→ **Input**:
>>>

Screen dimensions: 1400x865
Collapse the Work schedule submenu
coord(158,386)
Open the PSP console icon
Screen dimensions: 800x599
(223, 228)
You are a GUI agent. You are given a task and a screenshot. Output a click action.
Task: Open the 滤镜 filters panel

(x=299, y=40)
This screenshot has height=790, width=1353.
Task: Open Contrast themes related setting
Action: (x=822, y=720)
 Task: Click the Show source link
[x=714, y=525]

<<<
>>>

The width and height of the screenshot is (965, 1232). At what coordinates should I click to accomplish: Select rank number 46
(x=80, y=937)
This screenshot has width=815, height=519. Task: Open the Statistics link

<<<

→ **What is required**: Quote the data above from the line containing "The width and" to the line containing "This screenshot has width=815, height=519.", inclusive, and stop.

→ **Answer for the task**:
The width and height of the screenshot is (965, 1232). At what coordinates should I click to accomplish: Select rank number 46
(x=80, y=937)
This screenshot has width=815, height=519. Task: Open the Statistics link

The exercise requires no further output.